(Collected data)
-------
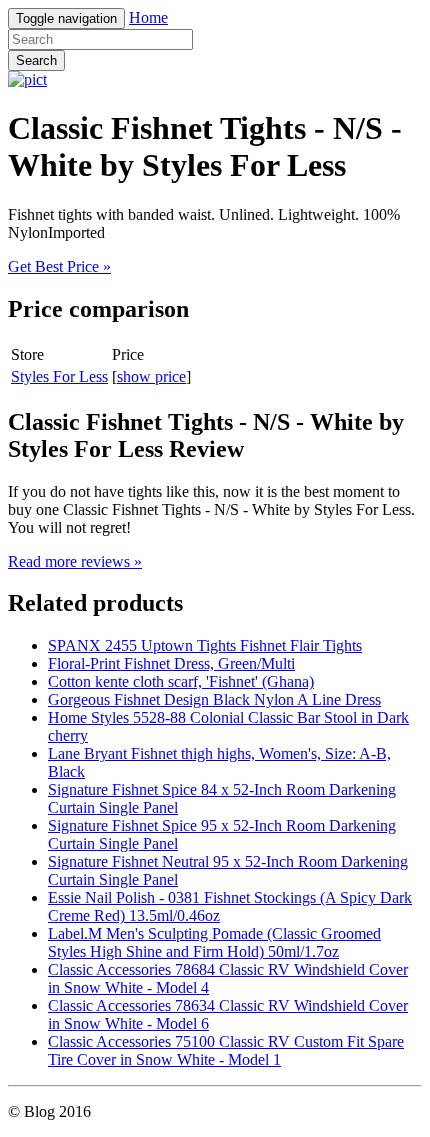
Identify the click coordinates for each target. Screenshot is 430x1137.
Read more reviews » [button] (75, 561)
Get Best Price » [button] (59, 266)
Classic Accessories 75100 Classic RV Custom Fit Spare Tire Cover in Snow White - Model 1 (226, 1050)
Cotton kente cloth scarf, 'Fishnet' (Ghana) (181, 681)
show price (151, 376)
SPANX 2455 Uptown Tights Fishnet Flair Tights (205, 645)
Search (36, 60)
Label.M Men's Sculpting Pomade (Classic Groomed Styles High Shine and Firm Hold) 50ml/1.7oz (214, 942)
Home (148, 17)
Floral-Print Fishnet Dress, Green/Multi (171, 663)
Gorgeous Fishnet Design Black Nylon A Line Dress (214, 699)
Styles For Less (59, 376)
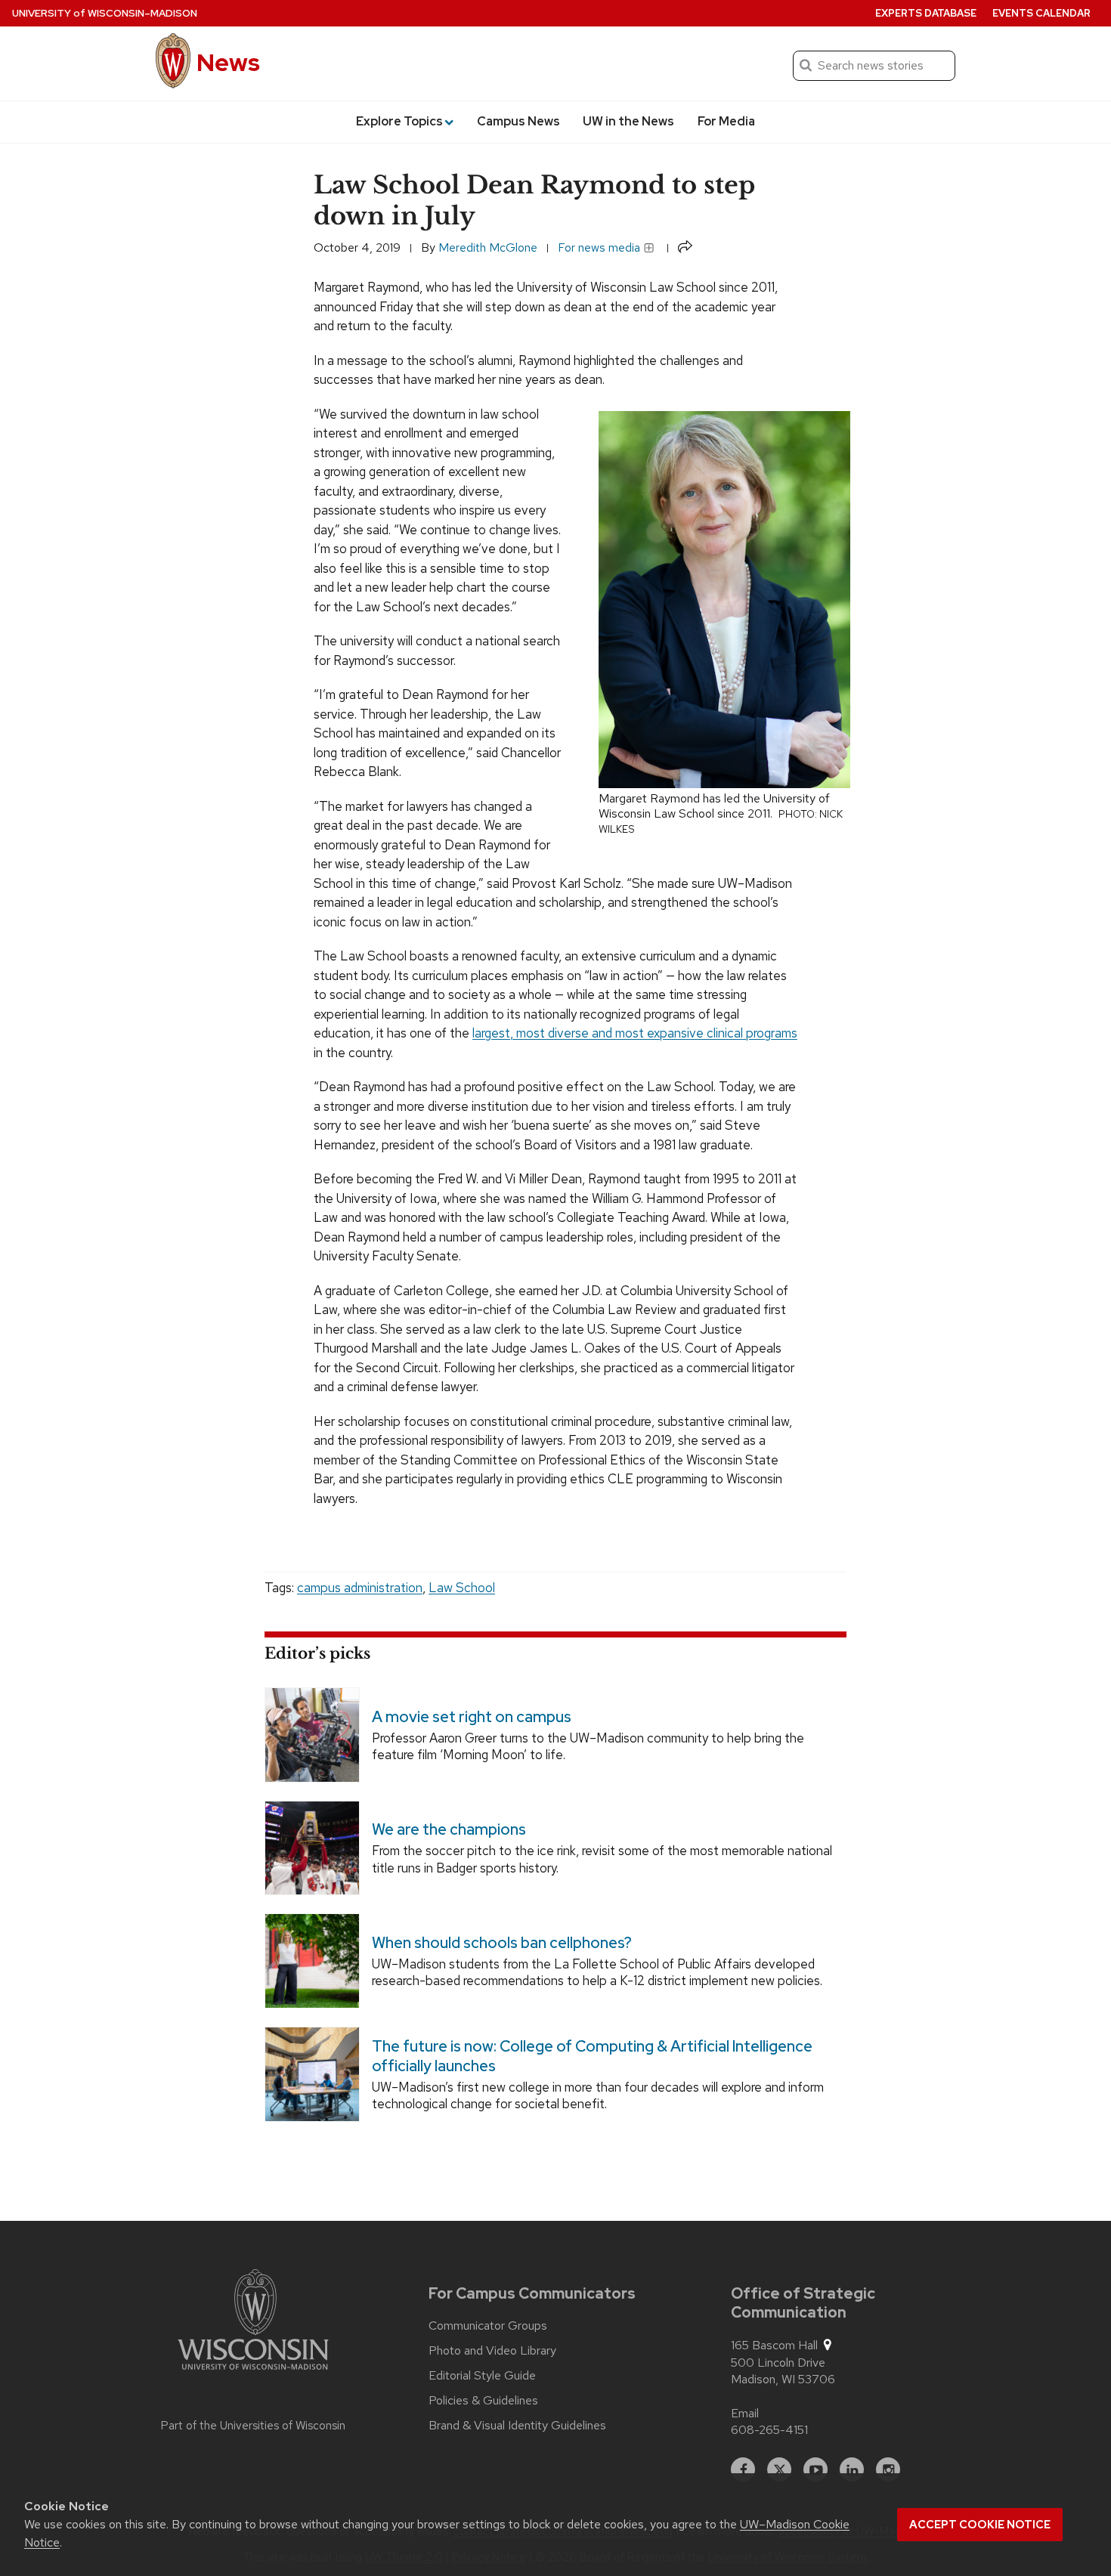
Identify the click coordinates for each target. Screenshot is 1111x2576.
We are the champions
-------
■ Task to complete ■
Return all entries preceding this task exactly as they stand, leaving any picture out.

■ Result below ■
Identify the click coordinates for each target. Screenshot is 430x1137.
Read more reviews » [button] (75, 561)
Get Best Price » [button] (59, 266)
Classic Accessories 75100 Classic RV Custom Fit Spare Tire Cover in Snow White - Model 1 (226, 1050)
Cotton kente cloth scarf, 'Fishnet' (Ghana) (181, 681)
show price (151, 376)
SPANX 2455 Uptown Tights Fishnet Flair Tights (205, 645)
Search (36, 60)
Label.M Men's Sculpting Pomade (Classic Groomed Styles High Shine and Firm Hold) 50ml/1.7oz (214, 942)
Home (148, 17)
Floral-Print Fishnet Dress, Green/Multi (171, 663)
Gorgeous Fishnet Design Black Nylon A Line Dress (214, 699)
Styles For Less (59, 376)
Identify the click coordinates for each target. Screenshot is 1111x2576.
We are the champions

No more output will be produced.